(Records excerpted from a collection)
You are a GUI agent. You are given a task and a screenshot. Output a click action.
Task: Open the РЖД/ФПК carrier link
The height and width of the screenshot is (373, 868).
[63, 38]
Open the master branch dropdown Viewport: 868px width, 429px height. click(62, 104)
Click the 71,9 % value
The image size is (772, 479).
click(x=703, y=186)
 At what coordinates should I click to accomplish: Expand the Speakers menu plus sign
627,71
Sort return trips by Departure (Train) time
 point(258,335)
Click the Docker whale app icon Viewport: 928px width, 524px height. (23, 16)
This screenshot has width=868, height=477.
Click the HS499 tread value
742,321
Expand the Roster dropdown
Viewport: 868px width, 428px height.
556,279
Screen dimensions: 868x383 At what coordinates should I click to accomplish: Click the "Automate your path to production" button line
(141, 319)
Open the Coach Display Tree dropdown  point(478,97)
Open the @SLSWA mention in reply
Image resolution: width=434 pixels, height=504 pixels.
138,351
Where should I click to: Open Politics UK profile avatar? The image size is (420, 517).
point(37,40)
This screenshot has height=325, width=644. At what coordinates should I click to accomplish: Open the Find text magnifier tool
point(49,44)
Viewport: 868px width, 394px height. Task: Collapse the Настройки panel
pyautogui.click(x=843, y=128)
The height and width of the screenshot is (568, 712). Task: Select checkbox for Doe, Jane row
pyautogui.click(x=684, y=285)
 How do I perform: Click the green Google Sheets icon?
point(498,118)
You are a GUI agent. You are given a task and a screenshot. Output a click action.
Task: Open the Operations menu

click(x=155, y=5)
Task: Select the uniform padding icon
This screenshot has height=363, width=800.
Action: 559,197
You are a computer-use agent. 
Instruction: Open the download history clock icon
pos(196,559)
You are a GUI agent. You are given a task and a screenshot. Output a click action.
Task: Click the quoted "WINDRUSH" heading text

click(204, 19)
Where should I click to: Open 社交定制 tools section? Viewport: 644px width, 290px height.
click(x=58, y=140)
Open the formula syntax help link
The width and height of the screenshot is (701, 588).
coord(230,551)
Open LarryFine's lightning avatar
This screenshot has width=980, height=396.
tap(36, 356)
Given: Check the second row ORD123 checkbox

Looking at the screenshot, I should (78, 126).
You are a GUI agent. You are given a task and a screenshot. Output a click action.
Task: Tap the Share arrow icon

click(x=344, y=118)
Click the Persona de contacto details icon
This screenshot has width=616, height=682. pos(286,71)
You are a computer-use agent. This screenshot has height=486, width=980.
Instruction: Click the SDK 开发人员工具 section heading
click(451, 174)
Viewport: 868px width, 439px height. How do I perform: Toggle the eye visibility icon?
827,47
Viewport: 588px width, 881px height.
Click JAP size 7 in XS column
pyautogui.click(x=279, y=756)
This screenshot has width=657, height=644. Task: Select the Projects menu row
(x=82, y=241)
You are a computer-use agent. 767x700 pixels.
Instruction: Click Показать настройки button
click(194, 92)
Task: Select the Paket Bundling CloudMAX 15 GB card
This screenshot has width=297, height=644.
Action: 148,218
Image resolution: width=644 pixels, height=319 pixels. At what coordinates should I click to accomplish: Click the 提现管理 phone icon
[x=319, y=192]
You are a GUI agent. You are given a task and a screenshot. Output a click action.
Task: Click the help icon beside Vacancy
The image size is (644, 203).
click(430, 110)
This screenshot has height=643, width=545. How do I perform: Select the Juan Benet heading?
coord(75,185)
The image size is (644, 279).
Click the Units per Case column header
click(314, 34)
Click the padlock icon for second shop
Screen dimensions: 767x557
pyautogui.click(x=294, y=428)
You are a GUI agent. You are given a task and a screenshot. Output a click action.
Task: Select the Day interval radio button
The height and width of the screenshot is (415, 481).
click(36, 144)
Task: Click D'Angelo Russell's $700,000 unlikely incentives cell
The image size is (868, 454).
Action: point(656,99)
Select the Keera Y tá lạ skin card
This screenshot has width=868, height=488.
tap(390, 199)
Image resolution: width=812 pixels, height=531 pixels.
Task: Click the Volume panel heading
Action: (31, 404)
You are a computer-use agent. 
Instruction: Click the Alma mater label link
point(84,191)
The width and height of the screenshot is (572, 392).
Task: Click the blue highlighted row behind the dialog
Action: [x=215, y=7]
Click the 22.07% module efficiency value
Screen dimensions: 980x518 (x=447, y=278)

What to produce - What is needed is a verbatim copy of every line in the records above from the one containing "Task: Click the help icon beside Vacancy" down to the one containing "The image size is (644, 279).", both included, and nothing more.

Task output -
Task: Click the help icon beside Vacancy
The image size is (644, 203).
click(430, 110)
This screenshot has height=643, width=545. How do I perform: Select the Juan Benet heading?
coord(75,185)
The image size is (644, 279).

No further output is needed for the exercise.